Wayne Gretzky was acknowledged as one of the all-time great hockey players by nearly everyone when he broke several of Gordie Howe’s records. He became the all-time leading scorer with his 802nd goal, and also the all-time point-getter when he got his 1852nd point.
Wayne was born and raised in Ontario, Canada, and his father built a backyard ice rink when Wayne was six years old. He practiced daily for hours, with his dad teaching him the skills of skating, shooting, and stickhandling. Even at the age of six, Wayne was playing on a team of ten-year-olds, far beyond the normal skill range of a six-year-old. One year he got 378 goals on a peewee team and earned the nickname “The White Tornado” because of his talents and his white gloves.
Wayne moved to Toronto at the age of fourteen to have more opportunities in hockey, and at 16 played in the World Junior Championship. He was thought too small and slight to even make the Canadian team, but once there, he was named top center and was the leader in scoring for the entire competition. Wayne knew that he wanted to play professional hockey, but at 17 was too young for the minimum NHL draft age of 20, so he signed a contract with the Indianapolis Racers. That hockey team had financial troubles, and so Gretzky was moved to the Edmonton Oilers, where he became universally noticed. In his first year at Edmonton, he attracted a lot of notice but only won one hockey trophy that year, the Hart Trophy.
The next year, 1980, began Wayne’s march to claim many of the hockey statistics as his own. He won his first scoring title and made a new assists record of 109, to surpass Bobby Orr. The following year, he went past Phil Esposito’s record of 76 goals in one season, which many people had thought would stand forever. Gretzky scored 92 goals in one season, which many people now view as simply impossible to break. He also registered 212 points in a season, and he is the only player to ever have done that. He is the only hockey player to break 200 points in a season, and he repeated that feat for four seasons.

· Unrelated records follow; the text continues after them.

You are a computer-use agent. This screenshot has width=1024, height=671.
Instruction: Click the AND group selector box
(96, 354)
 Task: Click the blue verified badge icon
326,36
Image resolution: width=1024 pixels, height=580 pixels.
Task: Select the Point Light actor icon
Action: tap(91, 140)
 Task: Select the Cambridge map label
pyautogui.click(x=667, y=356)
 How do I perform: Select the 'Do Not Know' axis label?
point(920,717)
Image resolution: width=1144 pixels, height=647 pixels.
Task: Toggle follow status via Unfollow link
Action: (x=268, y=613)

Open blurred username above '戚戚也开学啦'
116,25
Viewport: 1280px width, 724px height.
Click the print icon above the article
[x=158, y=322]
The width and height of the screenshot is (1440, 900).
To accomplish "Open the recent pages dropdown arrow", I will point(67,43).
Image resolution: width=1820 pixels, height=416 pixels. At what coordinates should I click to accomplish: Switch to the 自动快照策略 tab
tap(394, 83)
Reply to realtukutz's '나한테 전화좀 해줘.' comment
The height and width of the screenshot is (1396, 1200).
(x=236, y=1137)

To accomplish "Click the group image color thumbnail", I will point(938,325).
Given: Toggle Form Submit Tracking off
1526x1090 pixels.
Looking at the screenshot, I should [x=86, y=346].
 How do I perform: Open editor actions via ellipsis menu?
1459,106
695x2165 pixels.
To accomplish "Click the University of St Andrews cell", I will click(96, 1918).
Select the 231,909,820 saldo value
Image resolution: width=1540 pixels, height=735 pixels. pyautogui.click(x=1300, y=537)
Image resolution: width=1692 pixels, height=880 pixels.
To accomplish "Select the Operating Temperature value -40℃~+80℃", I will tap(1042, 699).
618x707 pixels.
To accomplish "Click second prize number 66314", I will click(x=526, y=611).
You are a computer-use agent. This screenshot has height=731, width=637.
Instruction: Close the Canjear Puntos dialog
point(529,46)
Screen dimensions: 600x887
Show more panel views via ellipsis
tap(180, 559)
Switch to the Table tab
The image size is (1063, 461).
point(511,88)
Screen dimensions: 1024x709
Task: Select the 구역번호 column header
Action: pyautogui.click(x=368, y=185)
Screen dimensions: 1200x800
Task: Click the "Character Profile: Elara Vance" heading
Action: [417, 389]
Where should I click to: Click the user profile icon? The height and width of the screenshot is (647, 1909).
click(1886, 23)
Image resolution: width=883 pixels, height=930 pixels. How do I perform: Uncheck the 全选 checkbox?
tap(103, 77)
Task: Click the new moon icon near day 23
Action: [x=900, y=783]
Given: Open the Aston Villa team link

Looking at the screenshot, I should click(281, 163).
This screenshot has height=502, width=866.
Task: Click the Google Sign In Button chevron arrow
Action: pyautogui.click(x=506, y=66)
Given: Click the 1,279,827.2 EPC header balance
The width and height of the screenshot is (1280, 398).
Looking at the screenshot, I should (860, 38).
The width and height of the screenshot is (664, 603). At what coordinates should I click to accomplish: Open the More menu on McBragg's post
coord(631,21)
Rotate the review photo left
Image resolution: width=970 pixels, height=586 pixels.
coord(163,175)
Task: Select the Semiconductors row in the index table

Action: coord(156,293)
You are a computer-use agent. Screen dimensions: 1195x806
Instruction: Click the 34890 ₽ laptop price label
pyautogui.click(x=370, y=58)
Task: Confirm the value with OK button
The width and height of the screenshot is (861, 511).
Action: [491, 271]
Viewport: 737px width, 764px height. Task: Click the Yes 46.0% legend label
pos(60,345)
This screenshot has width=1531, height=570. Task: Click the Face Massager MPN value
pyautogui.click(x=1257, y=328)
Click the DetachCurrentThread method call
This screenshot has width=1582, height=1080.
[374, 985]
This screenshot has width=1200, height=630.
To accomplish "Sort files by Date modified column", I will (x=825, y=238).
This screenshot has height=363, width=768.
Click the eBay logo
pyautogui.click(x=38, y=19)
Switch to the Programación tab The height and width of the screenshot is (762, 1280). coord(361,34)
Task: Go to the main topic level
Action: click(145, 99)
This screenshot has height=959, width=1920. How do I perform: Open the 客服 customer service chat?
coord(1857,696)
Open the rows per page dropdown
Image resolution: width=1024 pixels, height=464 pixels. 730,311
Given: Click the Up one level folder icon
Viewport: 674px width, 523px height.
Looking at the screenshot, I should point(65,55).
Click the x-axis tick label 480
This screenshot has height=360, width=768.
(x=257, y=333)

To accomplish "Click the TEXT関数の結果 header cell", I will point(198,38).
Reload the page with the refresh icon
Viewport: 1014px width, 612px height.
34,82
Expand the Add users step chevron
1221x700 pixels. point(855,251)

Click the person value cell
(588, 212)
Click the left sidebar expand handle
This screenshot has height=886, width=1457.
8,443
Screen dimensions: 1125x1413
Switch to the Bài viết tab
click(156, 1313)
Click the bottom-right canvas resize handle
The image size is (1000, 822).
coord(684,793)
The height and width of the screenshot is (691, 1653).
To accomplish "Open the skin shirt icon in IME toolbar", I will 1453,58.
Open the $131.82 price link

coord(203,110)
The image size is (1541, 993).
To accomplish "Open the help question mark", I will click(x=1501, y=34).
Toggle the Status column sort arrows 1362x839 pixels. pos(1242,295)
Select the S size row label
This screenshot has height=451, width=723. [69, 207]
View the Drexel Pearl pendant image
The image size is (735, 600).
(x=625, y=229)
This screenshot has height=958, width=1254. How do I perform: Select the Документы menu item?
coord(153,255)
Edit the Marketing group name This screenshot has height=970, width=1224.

Gretzky had a few signature moves. He was known for not using a man skating ahead of him, but instead using the trailing man on rushes. When the team had a penalty, Gretzky did notice the puck in a defensive role but rather tried to surprise the other team by scoring shorthanded. He would also skate past the blue line and then curl, where he would wait for a defenseman to join him and create a real scoring chance. “Gretzky’s office” was the area behind the other team’s goal, because he made so many perfect passes for scoring opportunities from there.
After playing with several teams, Wayne Gretzky ended his professional hockey career with the New York Rangers in the 1998-1999 season. The National Hockey League retired his number 99, a fitting tribute to a remarkable player.